▸ Task details:
Check every line of the records below for the string "образовательной", then report only how many lines have it.

▸ Information given:
++++++++++++++++++++
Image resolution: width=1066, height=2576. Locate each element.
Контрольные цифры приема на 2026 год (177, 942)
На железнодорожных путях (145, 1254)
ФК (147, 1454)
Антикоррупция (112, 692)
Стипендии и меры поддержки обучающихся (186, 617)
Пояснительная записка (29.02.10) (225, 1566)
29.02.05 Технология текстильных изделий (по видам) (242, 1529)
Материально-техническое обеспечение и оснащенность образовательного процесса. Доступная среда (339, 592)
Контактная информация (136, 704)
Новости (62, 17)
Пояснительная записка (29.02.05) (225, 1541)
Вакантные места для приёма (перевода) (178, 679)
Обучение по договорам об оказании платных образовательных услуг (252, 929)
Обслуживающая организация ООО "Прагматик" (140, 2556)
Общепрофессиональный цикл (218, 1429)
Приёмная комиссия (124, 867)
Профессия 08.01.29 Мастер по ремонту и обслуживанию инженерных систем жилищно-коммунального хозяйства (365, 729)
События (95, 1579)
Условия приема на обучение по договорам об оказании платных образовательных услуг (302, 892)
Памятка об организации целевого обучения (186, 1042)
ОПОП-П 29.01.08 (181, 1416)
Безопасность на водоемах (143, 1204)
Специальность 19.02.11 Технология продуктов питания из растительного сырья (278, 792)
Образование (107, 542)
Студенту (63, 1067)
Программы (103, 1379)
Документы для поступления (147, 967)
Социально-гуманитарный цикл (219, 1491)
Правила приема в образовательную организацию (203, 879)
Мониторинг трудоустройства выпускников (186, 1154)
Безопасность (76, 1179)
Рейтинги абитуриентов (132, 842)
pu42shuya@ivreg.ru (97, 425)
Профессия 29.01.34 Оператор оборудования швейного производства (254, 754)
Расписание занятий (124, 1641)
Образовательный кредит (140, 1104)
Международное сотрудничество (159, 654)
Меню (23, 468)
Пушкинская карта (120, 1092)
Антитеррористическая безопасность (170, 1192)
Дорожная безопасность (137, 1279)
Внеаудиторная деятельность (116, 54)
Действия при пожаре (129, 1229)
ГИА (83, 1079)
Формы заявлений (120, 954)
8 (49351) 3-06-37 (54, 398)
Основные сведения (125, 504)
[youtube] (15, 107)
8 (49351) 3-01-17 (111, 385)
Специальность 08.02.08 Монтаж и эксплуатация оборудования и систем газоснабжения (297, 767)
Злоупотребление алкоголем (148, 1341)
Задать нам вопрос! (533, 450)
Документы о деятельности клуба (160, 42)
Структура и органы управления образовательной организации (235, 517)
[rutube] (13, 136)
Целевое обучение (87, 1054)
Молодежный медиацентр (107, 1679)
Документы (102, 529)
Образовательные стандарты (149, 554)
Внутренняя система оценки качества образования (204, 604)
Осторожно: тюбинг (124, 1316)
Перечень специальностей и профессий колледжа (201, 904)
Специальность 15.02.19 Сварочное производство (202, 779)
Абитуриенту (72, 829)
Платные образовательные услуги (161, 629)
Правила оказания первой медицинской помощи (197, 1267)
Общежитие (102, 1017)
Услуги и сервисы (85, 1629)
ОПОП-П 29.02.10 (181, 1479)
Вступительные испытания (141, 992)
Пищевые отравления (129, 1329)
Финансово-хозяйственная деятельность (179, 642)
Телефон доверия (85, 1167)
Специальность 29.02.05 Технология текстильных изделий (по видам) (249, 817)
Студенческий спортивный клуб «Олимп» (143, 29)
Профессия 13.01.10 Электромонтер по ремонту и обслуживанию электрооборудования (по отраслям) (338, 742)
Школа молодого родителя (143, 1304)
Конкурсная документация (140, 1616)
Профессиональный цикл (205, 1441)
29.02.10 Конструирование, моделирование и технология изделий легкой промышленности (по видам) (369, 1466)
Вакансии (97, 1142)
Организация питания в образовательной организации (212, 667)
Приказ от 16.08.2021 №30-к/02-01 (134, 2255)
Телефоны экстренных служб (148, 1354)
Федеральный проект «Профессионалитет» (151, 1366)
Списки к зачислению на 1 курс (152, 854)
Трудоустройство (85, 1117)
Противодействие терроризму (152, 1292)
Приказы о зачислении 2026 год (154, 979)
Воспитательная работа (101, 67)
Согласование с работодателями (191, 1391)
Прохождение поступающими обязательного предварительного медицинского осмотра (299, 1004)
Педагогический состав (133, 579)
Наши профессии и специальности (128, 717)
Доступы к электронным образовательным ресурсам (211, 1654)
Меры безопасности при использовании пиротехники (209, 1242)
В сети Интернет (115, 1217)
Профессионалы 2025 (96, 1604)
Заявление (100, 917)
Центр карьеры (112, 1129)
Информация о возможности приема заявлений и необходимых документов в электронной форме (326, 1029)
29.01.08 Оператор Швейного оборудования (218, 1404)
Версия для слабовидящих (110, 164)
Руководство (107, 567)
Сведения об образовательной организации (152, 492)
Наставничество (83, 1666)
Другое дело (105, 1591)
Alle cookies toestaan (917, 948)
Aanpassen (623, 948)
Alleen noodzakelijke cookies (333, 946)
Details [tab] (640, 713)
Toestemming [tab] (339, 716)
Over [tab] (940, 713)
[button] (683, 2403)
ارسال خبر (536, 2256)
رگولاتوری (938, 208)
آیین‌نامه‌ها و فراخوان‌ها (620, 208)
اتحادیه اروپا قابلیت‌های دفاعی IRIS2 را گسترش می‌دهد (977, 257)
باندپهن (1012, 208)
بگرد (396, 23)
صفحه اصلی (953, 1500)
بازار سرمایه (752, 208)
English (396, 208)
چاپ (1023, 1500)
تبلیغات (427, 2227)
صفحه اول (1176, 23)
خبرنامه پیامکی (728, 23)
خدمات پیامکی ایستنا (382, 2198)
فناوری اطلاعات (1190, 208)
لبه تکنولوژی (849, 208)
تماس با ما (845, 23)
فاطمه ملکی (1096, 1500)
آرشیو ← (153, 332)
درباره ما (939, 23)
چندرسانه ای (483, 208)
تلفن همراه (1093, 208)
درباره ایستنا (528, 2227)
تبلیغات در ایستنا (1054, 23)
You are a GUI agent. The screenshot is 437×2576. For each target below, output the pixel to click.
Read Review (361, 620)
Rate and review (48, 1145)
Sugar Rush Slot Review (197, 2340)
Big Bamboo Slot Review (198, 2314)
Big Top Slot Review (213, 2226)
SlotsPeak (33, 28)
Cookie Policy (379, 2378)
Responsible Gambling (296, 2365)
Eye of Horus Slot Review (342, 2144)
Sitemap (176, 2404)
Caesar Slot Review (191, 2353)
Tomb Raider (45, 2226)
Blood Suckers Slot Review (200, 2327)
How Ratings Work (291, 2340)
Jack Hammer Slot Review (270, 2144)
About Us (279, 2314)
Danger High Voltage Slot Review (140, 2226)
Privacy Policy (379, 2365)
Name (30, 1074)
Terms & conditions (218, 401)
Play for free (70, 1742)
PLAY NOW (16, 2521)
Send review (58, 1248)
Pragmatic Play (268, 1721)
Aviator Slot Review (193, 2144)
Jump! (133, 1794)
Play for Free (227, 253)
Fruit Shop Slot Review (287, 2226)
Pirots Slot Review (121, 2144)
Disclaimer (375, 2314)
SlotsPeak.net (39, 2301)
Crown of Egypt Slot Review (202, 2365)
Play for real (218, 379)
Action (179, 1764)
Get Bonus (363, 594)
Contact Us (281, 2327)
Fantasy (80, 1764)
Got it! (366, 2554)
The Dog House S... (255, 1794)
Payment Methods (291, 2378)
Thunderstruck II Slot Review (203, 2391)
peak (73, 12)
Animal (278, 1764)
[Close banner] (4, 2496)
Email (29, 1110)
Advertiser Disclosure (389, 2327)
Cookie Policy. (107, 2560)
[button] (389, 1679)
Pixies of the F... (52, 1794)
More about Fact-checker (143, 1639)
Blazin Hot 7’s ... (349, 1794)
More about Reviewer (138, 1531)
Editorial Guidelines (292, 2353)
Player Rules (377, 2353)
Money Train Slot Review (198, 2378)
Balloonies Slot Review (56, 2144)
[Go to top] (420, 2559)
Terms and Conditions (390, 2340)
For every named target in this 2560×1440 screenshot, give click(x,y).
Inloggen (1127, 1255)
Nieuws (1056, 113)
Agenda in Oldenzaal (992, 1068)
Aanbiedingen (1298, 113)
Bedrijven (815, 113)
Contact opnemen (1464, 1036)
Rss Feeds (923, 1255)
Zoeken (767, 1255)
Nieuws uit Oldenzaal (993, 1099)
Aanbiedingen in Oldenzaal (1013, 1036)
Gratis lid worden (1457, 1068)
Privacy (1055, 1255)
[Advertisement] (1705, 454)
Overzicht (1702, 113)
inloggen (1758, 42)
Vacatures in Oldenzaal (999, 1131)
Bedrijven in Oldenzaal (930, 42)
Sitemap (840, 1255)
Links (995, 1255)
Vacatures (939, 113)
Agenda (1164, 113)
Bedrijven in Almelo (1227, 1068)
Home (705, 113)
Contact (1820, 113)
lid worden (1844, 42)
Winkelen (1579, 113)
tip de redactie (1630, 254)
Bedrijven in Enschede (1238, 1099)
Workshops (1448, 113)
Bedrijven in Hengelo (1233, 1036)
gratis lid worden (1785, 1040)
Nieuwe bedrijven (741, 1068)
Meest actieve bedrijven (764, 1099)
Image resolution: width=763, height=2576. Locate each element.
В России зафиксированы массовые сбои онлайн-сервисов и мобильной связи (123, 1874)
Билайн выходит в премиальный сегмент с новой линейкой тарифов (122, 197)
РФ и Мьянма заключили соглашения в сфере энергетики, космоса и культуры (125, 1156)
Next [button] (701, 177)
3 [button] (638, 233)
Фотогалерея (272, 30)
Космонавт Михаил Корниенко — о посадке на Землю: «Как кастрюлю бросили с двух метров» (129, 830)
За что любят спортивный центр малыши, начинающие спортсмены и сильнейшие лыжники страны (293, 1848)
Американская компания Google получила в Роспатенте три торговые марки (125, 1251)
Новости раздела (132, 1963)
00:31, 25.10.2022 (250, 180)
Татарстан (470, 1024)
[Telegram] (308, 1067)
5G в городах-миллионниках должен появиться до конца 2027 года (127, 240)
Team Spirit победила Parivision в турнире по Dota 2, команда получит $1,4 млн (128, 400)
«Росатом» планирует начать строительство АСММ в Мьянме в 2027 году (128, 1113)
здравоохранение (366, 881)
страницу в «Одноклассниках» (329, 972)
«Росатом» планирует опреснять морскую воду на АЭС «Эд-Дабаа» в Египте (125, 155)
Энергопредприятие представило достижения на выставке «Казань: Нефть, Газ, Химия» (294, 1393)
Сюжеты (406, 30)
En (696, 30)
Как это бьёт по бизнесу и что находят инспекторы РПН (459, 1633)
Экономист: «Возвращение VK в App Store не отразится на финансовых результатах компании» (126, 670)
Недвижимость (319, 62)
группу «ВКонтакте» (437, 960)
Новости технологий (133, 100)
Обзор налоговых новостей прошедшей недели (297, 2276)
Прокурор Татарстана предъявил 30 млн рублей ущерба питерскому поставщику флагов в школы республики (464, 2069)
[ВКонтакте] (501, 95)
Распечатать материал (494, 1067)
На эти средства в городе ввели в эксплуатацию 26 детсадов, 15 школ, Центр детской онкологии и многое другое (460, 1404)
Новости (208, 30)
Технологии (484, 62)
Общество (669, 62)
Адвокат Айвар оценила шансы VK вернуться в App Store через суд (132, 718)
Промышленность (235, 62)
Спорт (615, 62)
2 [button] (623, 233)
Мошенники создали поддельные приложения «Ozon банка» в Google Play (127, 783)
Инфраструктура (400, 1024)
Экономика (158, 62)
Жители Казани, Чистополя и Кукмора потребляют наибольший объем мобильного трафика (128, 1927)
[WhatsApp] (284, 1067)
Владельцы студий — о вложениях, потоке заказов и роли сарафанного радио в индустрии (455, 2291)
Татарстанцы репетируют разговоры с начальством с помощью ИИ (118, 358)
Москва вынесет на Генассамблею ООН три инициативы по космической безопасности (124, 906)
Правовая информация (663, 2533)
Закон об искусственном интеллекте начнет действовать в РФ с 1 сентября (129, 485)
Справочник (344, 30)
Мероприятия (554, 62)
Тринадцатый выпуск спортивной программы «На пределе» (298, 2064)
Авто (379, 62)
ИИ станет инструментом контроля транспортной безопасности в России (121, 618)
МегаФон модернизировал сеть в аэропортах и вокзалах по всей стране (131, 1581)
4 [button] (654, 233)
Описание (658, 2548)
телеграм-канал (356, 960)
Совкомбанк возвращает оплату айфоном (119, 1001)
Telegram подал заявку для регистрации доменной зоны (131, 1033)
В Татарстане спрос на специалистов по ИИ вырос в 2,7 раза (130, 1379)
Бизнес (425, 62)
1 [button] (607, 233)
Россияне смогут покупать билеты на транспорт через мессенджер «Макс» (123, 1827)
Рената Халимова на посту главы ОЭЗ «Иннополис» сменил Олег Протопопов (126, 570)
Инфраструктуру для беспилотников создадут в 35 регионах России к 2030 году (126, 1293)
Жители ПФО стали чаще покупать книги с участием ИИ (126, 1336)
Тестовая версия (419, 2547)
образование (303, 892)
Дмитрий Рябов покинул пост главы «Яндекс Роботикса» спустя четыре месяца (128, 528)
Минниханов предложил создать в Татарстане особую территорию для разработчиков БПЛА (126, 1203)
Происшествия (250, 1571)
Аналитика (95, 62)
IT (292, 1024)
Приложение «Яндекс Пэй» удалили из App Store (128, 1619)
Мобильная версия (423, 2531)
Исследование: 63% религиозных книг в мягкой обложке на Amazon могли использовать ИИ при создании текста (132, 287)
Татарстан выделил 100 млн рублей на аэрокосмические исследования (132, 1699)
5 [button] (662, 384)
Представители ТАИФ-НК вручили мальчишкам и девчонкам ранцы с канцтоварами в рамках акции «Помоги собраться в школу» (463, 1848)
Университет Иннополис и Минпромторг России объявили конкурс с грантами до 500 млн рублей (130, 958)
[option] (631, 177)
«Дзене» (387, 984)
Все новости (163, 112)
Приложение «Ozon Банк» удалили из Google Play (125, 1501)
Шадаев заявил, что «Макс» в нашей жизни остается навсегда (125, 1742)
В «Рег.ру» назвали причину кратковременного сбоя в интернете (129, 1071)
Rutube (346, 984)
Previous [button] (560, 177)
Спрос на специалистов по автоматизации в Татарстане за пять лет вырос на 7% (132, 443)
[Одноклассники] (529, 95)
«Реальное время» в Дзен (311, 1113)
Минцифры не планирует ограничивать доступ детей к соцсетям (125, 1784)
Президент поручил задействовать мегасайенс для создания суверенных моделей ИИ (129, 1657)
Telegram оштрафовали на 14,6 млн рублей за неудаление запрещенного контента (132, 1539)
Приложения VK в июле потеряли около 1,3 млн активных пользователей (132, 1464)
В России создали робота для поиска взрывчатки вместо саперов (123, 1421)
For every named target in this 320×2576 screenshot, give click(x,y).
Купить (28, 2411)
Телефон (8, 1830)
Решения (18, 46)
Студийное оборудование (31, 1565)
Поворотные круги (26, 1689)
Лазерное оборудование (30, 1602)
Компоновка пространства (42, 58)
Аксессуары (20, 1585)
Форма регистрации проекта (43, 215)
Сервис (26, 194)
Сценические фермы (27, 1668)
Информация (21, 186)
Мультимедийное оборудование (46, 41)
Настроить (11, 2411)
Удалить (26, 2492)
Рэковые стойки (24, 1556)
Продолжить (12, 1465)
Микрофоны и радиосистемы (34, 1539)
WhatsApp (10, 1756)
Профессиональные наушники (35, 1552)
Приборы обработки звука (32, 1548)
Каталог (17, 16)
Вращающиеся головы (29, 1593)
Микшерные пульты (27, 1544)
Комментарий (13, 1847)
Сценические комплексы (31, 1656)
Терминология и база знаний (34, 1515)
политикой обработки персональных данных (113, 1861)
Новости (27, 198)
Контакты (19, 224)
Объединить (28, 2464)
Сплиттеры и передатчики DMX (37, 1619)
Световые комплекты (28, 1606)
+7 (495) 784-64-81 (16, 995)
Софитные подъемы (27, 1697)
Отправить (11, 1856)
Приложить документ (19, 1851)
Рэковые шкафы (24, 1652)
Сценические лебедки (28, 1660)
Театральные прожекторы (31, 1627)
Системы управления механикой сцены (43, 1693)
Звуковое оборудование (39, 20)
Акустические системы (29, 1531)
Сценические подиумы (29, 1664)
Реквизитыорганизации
++++++++++++++++++++
▸ Expected answer:
3